Nanomaterial exposure assessment requires relationships between the amounts of nanomaterials entering various aquatic systems (wastewater treatment plants, mesocosms, actual wetlands, lakes, experimental systems, etc.) The objective of this project is to predict where nanoparticles go into the environment once they enter an aquatic compartment, and how fast they get there. This effort involves the develop of numerical code for describing the aggregation of nanoparticles  with each other (autoaggregation) aggregation with other suspended surfaces (bateria, algae, clays, etc.) referred to as heteroaggregation, and transport (including sedimentation).  This in turn requires the incorporation of significant detail regarding heteroaggregation and the hydrodynamic properties of the resulting aggregates (structure and drag coefficients). The core of our aggregation model performs a numerical integration of an extended form of the Smoluchowski equations, and follows the concentrations of purely natural aggregates, purely nano-aggregates, and mixed aggregates.
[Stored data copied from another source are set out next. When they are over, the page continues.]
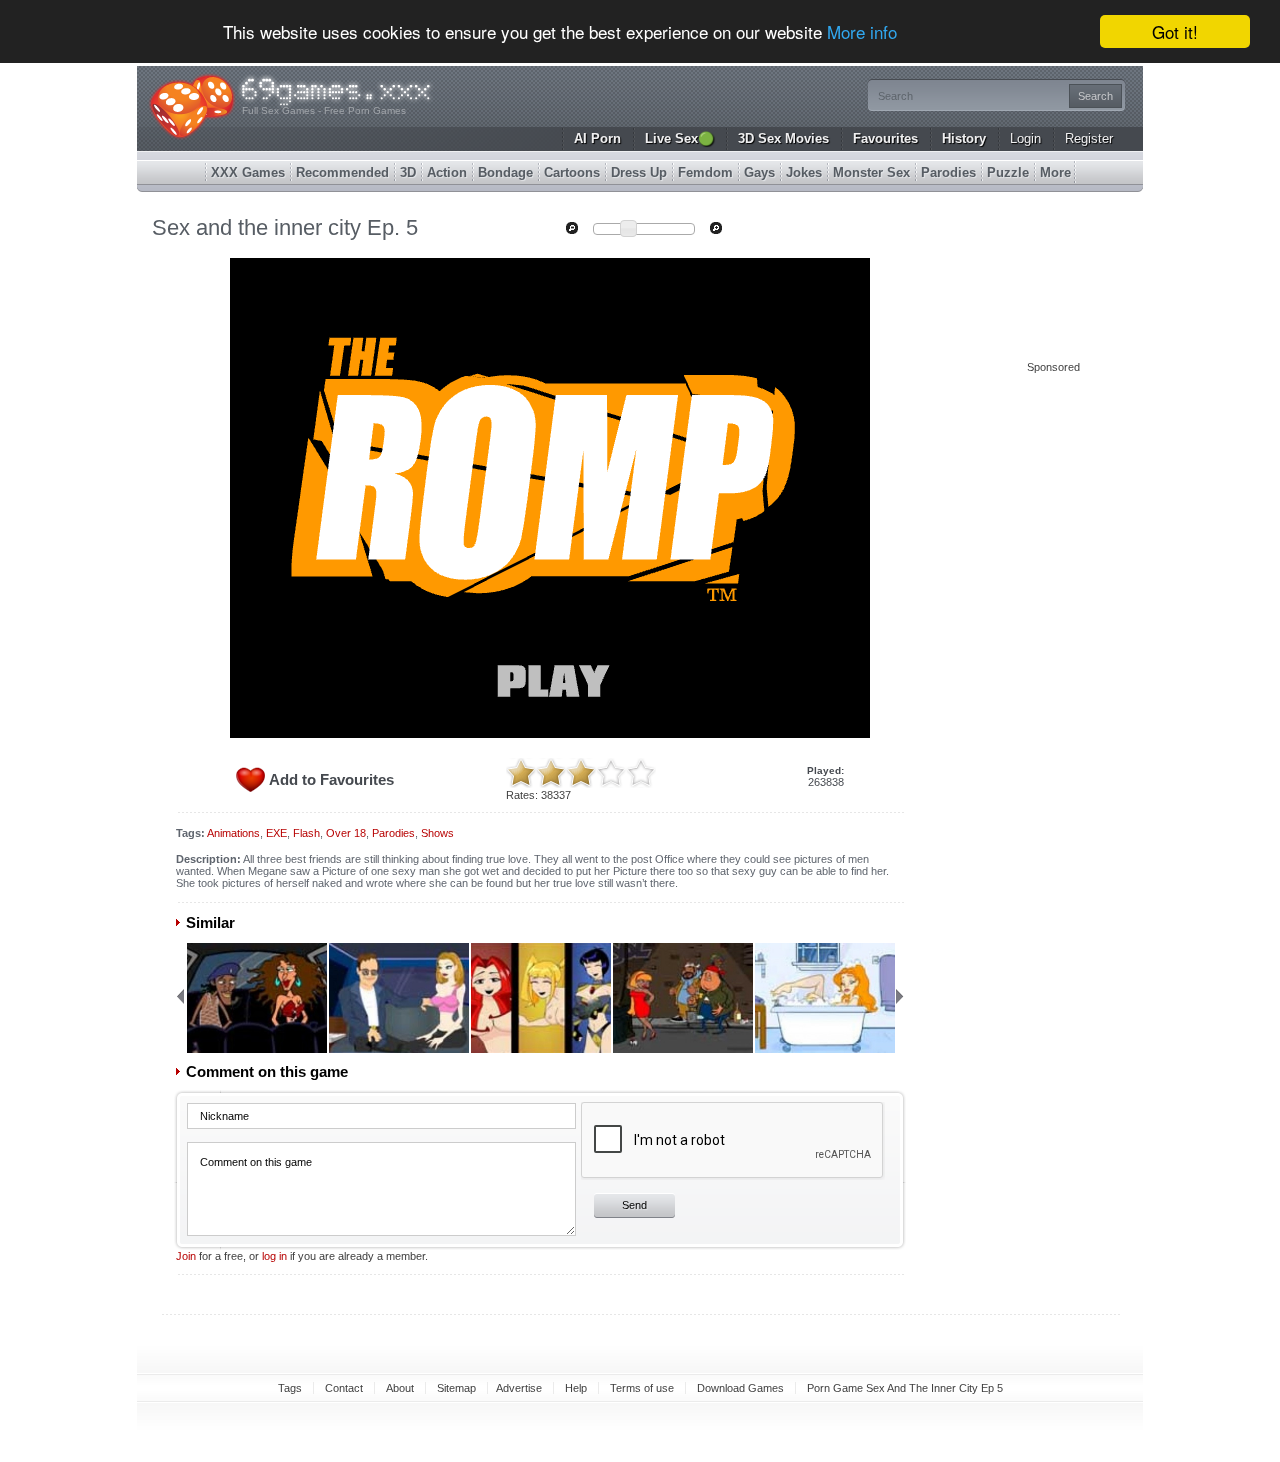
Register (1089, 138)
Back (180, 996)
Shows (437, 833)
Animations (233, 833)
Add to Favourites (331, 779)
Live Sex (679, 138)
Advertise (519, 1388)
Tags (290, 1388)
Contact (344, 1388)
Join (186, 1256)
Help (576, 1388)
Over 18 (346, 833)
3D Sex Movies (783, 138)
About (400, 1388)
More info (862, 32)
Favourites (885, 138)
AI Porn (597, 138)
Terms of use (642, 1388)
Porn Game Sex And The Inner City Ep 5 (905, 1388)
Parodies (393, 833)
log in (274, 1256)
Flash (306, 833)
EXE (276, 833)
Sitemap (456, 1388)
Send (634, 1205)
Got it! (1175, 31)
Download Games (740, 1388)
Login (1025, 138)
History (964, 138)
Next (900, 996)
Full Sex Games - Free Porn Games (324, 110)
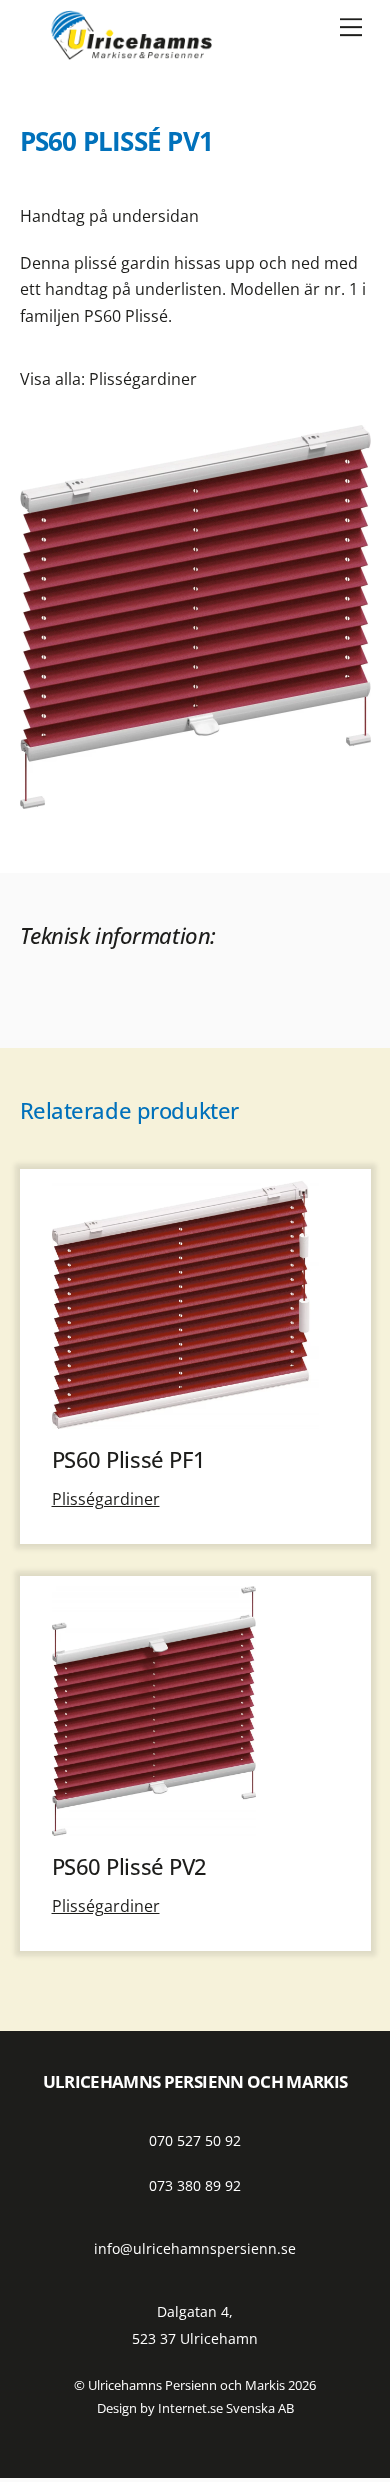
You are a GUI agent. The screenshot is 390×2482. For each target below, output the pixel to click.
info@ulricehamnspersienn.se (195, 2248)
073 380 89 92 (195, 2185)
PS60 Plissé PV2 (130, 1866)
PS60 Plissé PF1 (129, 1459)
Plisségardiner (143, 379)
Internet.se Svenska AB (226, 2408)
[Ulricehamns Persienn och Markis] (130, 50)
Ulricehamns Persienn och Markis (186, 2385)
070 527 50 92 (195, 2140)
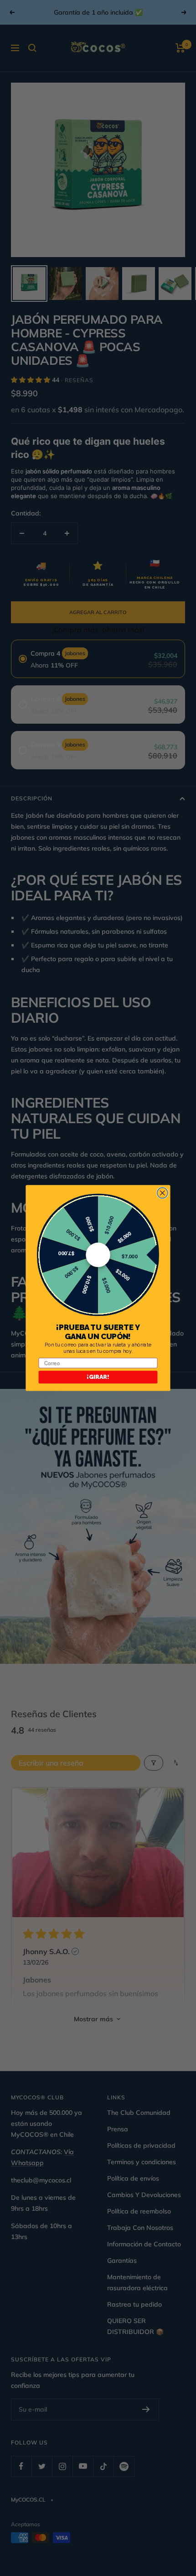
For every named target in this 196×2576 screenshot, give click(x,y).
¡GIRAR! (98, 1377)
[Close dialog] (162, 1193)
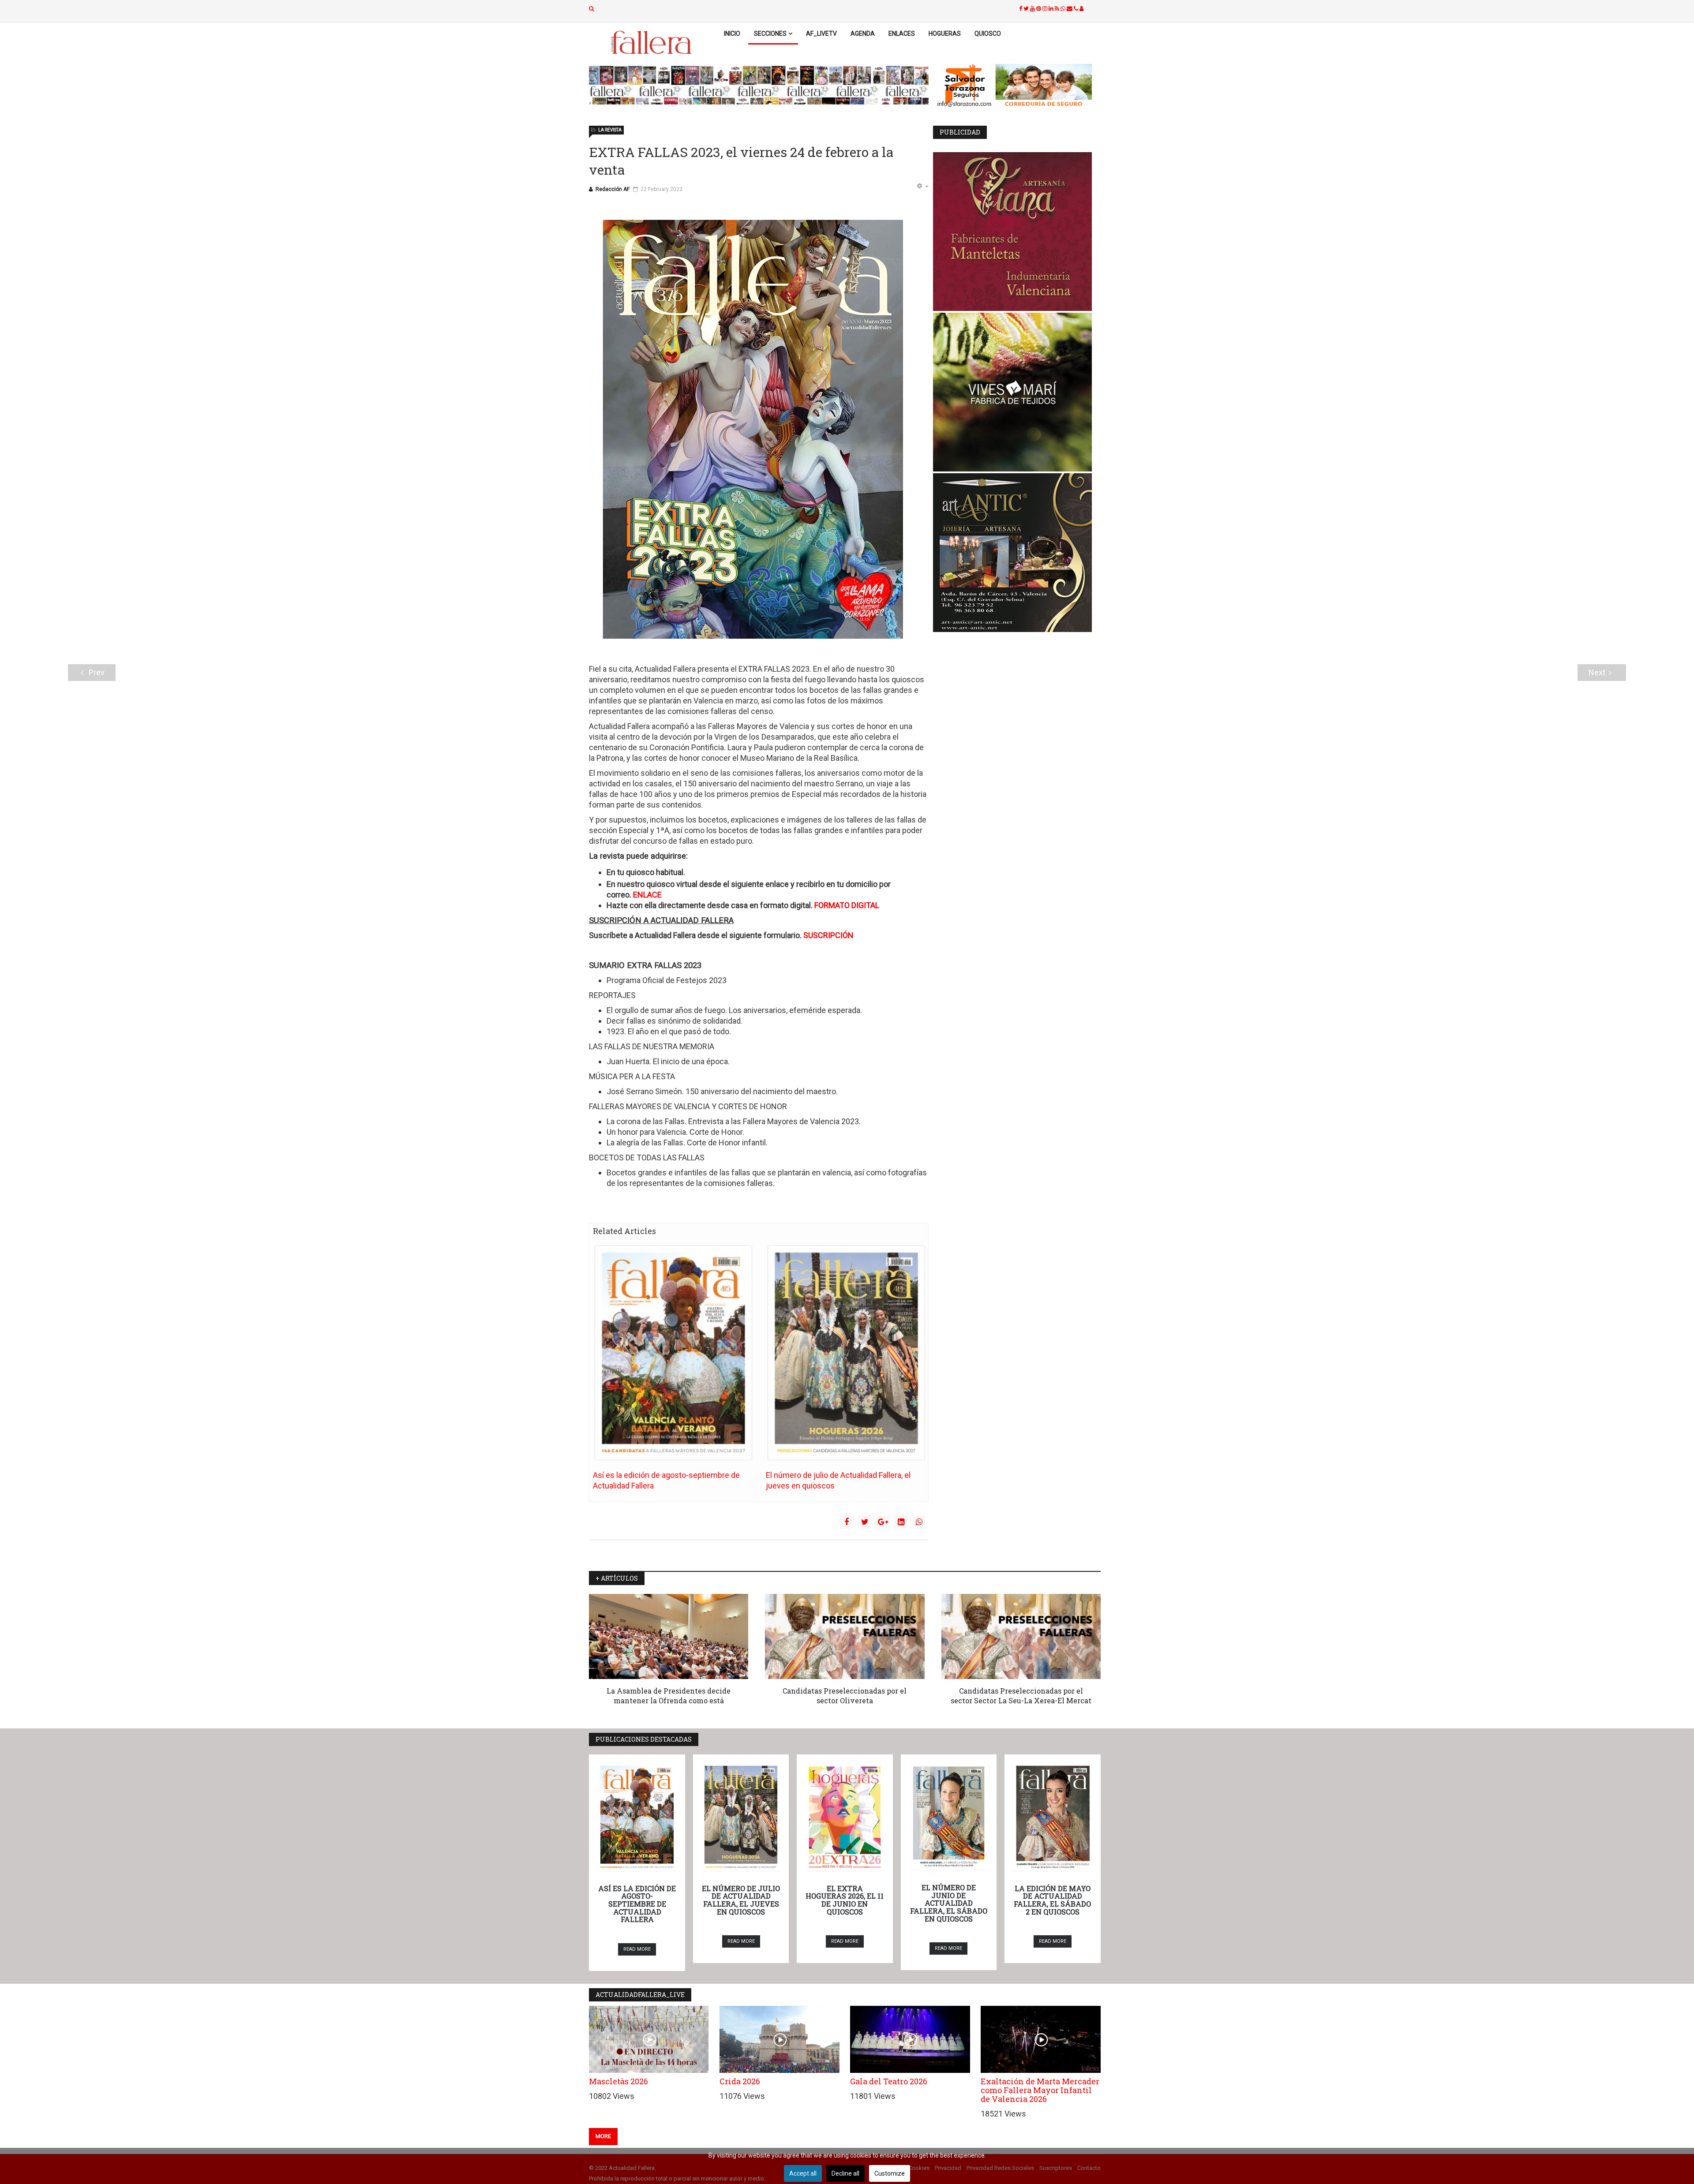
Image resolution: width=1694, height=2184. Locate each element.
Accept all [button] (803, 2173)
The model suggests that as long as there is a significant probability of attachment between nanoparticles and background particles, the distribution of natural particles would be almost entirely contaminated by the 25ppm Ag NP spike within a day, or even within seconds in the case of attachment efficiencies higher than ~10%. Upon validation, the model will allow to evaluate the extent to which a spike of nanoparticles will contaminate an existing distribution of natural aggregates, or the actual exposure of bacteria to toxic nanoparticles, for examples.

Bayesian network modeling

We have successfully created the structure for a Bayesian network model that links particle characteristics/behavior, with environmental conditions, potential exposure, hazard, and ultimately a measure of risk. The overall objective of this work has been to create a probabilistic model (Bayesian Network) to forecast the potential risks of nanomaterials to the environment, using Nano-Ag as an initial example.    This modeling project consists of four major phases as follows:  model structural development, parameterization, testing and analysis, and Bayesian updating.  The model structure and baseline parameterization using expert elicitation has been completed, resulting in the FINE (Forecasting the Implications of Nanomaterials in the Environment) Bayesian network, and a publication detailing the model development is in the submission phase. We have completed a project where the baseline FINE model from Phase I has been updated with literature data centered on the behavior and impacts of Nano-Ag in aquatic environments.  Subsequently, the model has been validated using the first round of the CEINT mesocom experiments, with an overall model accuracy of nearly 70%, meaning that by providing FINE with the environmental conditions and particle characteristics in the mesocosms, it accurately predicted the Nano-Ag concentration in the water column 70% of the time, which is a significant level of accuracy given the complexity of the model.  The newly updated and validated model was then used to conduct an exposure analysis for Nano-Ag in a real-world case study involving wastewater treatment and a North Carolina river basin. The results of this scenario analysis suggest that Nano-Ag risk may be highly localized and the exposure concentration will be highly dependent on localized environmental conditions, and may not pose a significant risk, even under extreme scenarios.